* BEGIN Supplied passage *

Do you know how on television,
when you’re watching a series and you turn on a new episode, and they always
start by saying something like, “Previously, on 24.” Or, “Previously, on Desperate
Housewives.” So that if you missed the
last episode, you can get caught up, or if you did see it you can be reminded
of the most essential plot points, and ready to see what happens next.
Well, maybe that’s not a bad way
for me to begin this sermon. So here we
go. “Previously, on the proclamation at
Nazareth”:
The Spirit of the Lord is upon me, (Jesus stands up
to read in the synagogue)
because he has anointed me
to bring good news to the poor.
He has sent me to proclaim release to the captives
and recovery of sight to the blind,
to let the oppressed go free,
to proclaim the year of the Lord’s favor.

* END Supplied passage *

Directive - Please reproduce the sermon opening above word for word, starting at "He has sent" and ending at "the Lord’s favor.".

* BEGIN Recorded data *

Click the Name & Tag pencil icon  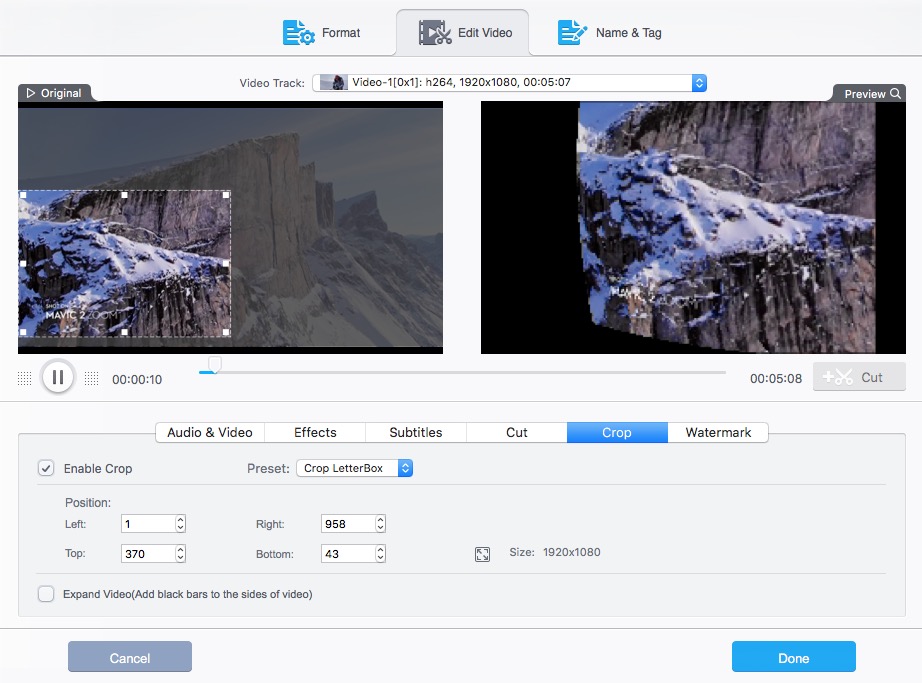coord(572,33)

* END Recorded data *

Task solution -
He has sent me to proclaim release to the captives
and recovery of sight to the blind,
to let the oppressed go free,
to proclaim the year of the Lord’s favor.